Bullet ballet maestro John Woo was lured to Hollywood in 1992, leaving his country on his ultimate Hong Kong bullet-fest spectacle, Hard Boiled. It’s fitting, perhaps, that Full Contact, still Ringo Lam‘s most celebrated film, came out the same year. Stripped down and savage where Woo is big, busy, and whirring with more flying bullets than a small war, you could call Full Contact the anti-John Woo Hong Kong gangster film. Where Woo prized loyalty under fire—even adversaries found themselves bonding via bullets—for Lam, violence is the catalyst for mistrust, betrayal and a poisoning of one’s character by hate and vengeance.

Full Contact is also Lam’s answer to the American crime movie, driven by the hyperactive energy that powered the entire Hong Kong industry and populated by crazed, unstable personalities extreme even by HK movie standards. It’s all about devoted friends colliding with treacherous partners, with betrayal, vengeance and collateral damage left in its wake. Three buddies join forces for a heist that leaves one dead, another maimed, and the third forced to betray his best friend or die. Loyalty under fire only destroys what family they have left, and reveals the weaknesses of the survivors.

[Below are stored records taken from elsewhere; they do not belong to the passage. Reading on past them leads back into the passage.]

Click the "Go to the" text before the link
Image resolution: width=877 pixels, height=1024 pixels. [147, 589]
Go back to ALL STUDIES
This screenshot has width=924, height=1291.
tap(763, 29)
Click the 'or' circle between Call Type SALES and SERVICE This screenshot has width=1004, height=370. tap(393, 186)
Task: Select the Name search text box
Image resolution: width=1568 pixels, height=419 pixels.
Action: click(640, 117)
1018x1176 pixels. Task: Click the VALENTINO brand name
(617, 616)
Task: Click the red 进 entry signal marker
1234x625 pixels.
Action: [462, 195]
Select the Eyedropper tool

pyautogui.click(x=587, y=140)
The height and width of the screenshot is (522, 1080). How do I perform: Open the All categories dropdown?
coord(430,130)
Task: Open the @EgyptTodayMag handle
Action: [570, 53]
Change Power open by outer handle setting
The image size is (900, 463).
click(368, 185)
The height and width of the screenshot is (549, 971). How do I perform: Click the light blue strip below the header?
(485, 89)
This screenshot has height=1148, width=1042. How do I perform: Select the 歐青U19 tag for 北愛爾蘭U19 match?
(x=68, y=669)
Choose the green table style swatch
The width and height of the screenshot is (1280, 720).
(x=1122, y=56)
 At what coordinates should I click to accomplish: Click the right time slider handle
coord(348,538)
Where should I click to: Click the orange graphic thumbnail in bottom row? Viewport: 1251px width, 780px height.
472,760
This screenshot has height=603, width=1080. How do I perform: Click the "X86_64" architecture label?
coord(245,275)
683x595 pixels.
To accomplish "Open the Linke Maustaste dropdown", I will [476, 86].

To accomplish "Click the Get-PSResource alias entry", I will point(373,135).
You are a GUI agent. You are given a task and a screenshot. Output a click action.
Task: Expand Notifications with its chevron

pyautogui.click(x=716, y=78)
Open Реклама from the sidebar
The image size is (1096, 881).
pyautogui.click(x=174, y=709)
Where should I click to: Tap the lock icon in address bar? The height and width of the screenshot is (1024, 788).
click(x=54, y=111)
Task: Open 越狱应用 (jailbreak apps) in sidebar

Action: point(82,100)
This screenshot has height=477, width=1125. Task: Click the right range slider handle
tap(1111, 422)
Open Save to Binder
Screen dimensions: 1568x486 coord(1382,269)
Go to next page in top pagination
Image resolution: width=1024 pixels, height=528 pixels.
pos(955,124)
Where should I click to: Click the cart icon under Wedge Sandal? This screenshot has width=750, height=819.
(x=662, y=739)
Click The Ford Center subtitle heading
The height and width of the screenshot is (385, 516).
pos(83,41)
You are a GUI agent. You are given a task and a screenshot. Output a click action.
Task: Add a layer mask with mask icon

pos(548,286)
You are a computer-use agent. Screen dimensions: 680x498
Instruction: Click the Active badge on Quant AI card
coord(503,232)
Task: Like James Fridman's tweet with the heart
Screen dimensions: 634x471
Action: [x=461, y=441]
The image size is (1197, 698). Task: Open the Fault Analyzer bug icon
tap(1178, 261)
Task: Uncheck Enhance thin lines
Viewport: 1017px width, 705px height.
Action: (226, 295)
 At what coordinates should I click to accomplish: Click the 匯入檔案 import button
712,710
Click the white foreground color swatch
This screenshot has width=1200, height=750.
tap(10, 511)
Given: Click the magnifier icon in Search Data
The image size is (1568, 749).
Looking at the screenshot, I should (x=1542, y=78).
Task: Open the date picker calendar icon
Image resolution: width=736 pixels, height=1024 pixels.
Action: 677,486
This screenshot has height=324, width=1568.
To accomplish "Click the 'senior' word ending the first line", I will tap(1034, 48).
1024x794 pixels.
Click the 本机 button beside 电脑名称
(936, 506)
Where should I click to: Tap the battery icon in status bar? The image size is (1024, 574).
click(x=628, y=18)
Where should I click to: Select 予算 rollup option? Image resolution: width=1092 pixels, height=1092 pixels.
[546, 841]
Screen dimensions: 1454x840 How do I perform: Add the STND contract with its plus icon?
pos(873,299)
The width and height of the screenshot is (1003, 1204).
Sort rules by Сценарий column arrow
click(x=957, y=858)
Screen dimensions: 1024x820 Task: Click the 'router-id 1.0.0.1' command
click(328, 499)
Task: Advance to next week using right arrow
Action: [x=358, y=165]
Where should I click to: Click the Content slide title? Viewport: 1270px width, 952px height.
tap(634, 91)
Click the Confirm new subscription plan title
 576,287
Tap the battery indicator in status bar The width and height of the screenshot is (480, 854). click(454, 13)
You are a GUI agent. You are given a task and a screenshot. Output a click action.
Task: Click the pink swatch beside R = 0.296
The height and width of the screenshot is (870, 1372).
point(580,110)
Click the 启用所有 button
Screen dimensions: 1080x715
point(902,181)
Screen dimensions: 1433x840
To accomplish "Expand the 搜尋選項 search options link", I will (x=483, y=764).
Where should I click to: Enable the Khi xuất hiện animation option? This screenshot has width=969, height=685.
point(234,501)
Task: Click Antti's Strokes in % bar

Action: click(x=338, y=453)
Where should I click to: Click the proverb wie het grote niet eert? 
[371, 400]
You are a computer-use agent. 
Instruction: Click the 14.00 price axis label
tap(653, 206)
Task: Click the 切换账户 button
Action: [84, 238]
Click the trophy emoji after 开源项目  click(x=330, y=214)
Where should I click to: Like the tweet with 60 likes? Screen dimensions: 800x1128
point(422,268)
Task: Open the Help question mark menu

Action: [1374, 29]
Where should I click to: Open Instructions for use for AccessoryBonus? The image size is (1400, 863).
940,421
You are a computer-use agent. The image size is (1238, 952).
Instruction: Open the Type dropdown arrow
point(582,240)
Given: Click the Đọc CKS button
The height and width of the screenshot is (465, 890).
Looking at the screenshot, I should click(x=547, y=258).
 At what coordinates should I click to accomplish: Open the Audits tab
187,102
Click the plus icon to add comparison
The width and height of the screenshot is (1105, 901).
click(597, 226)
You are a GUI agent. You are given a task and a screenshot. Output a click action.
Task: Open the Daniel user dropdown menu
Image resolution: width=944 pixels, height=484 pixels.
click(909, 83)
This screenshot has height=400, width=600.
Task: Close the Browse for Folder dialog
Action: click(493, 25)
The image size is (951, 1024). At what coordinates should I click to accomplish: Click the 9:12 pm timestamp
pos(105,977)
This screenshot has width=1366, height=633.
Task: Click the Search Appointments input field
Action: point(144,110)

Hong Kong movies of the era sometimes borrowed from American movies and Full Contact has more than a few echoes of John Boorman’s 1967 crime film, Point Blank. Chow Yun-fat plays Jeff (as he’s called in the English subtitles), the Lee Marvin role here, a former bar bouncer and papa bear of a small group of devoted buddies who agrees to join forces with a gang led by a flamboyant, sadistic, unabashedly gay crime lord named Judge (Simon Yam) for a heist that will pay off the debt of his best friend, Sam (Anthony Wong). Judge has other ideas, turning on Jeff and leaving him for dead along with an entire family that they gleefully execute out of nothing but pique. But Jeff comes back from the dead and returns for revenge like a phantom, wreaking havoc on those who betrayed or forgot him, losing his brotherly warmth in the cold forge of revenge. He turns himself into an agent of chaos and leaves his own collateral in his wake.